◆ **EXERCISE TEXT**
Donated Solar Arrays Power Haiti Clinics


Photos courtesy of Robert Freling.

 
BOUCAN CARRE, Haiti — The Solar Electric Light Fund, an international nonprofit organization that delivers sustainable energy solutions to the developing world, is working to outfit a portion of Haiti’s health clinics with solar power in an effort to create sustainable buildings and lessen environmental impacts. 
 
In collaboration with another global nonprofit, Partners In Health, SELF plans to establish solar systems at five PIH hospitals within the next six to eight months. PIH, based in Boston, Mass., presently operates 12 medical facilities in and around Haiti’s central plateau.
 
In the remote highlands of Haiti, electricity is a luxury. The majority of buildings operate off the grid in the central plateau region, using gas generators instead to supply power. Largely undamaged by the January 2010 earthquake, Haiti’s central plateau has experienced a rise in demand for healthcare services as Haitians return to their home villages from nearby Port au Prince, where the bulk of the quake damage occurred. The trend has put a strain on the fuel supply of the region’s clinics.

◆ **YOUR GOAL**
Please copy out the solar clinics article above in full, word for word.

◆ **RECORD EXTRACTS**
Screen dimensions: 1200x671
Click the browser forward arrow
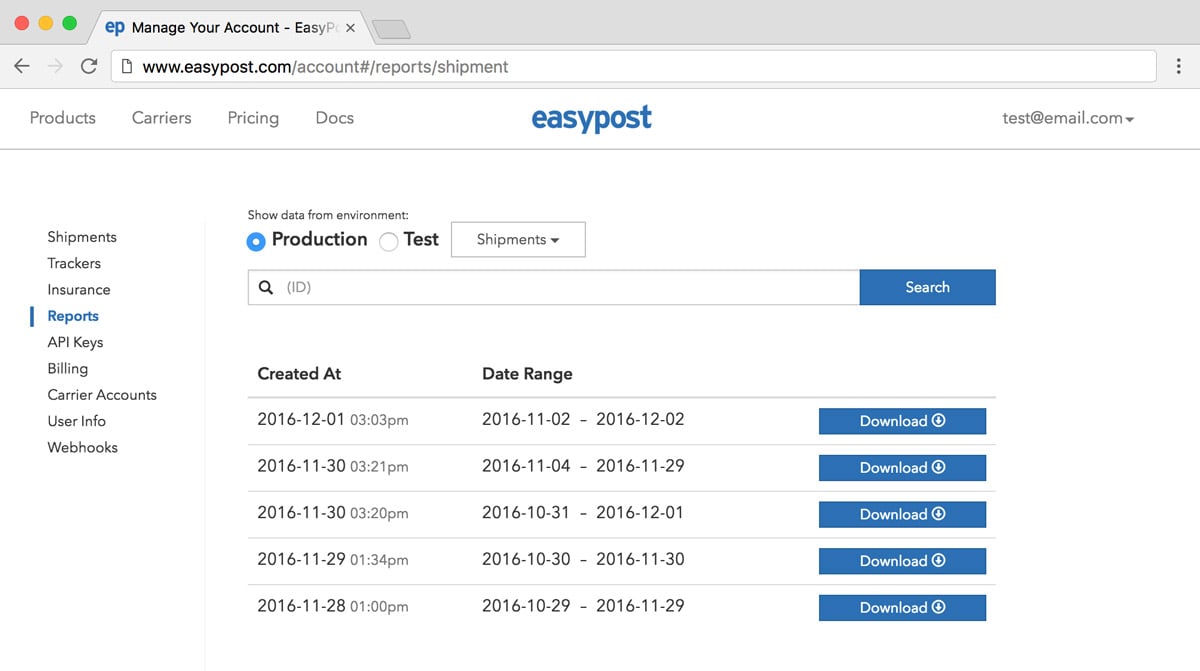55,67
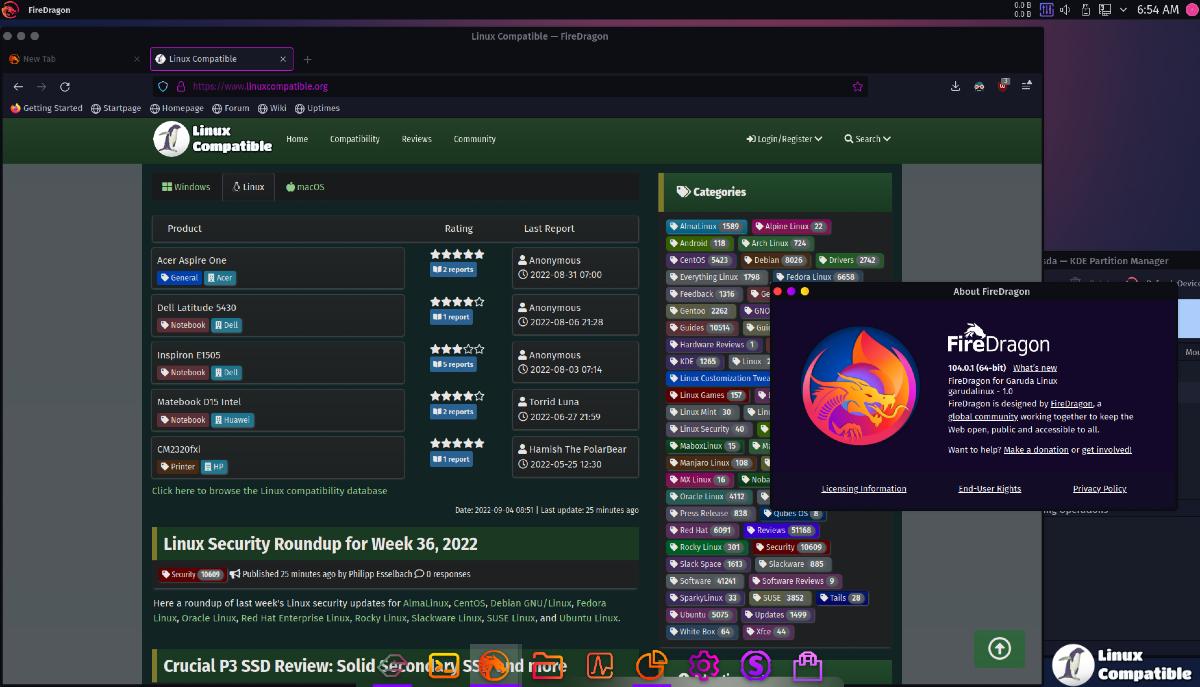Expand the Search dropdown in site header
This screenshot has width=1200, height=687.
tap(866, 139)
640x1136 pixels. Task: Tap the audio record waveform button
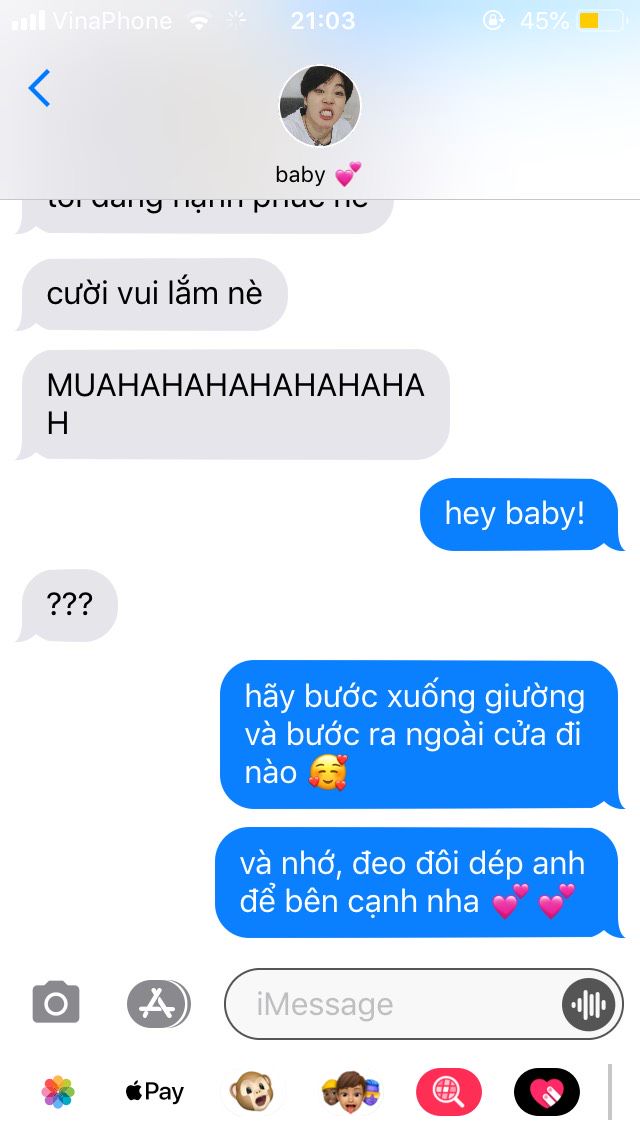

◆ **EXERCISE ANSWER**
Donated Solar Arrays Power Haiti Clinics


Photos courtesy of Robert Freling.

 
BOUCAN CARRE, Haiti — The Solar Electric Light Fund, an international nonprofit organization that delivers sustainable energy solutions to the developing world, is working to outfit a portion of Haiti’s health clinics with solar power in an effort to create sustainable buildings and lessen environmental impacts. 
 
In collaboration with another global nonprofit, Partners In Health, SELF plans to establish solar systems at five PIH hospitals within the next six to eight months. PIH, based in Boston, Mass., presently operates 12 medical facilities in and around Haiti’s central plateau.
 
In the remote highlands of Haiti, electricity is a luxury. The majority of buildings operate off the grid in the central plateau region, using gas generators instead to supply power. Largely undamaged by the January 2010 earthquake, Haiti’s central plateau has experienced a rise in demand for healthcare services as Haitians return to their home villages from nearby Port au Prince, where the bulk of the quake damage occurred. The trend has put a strain on the fuel supply of the region’s clinics.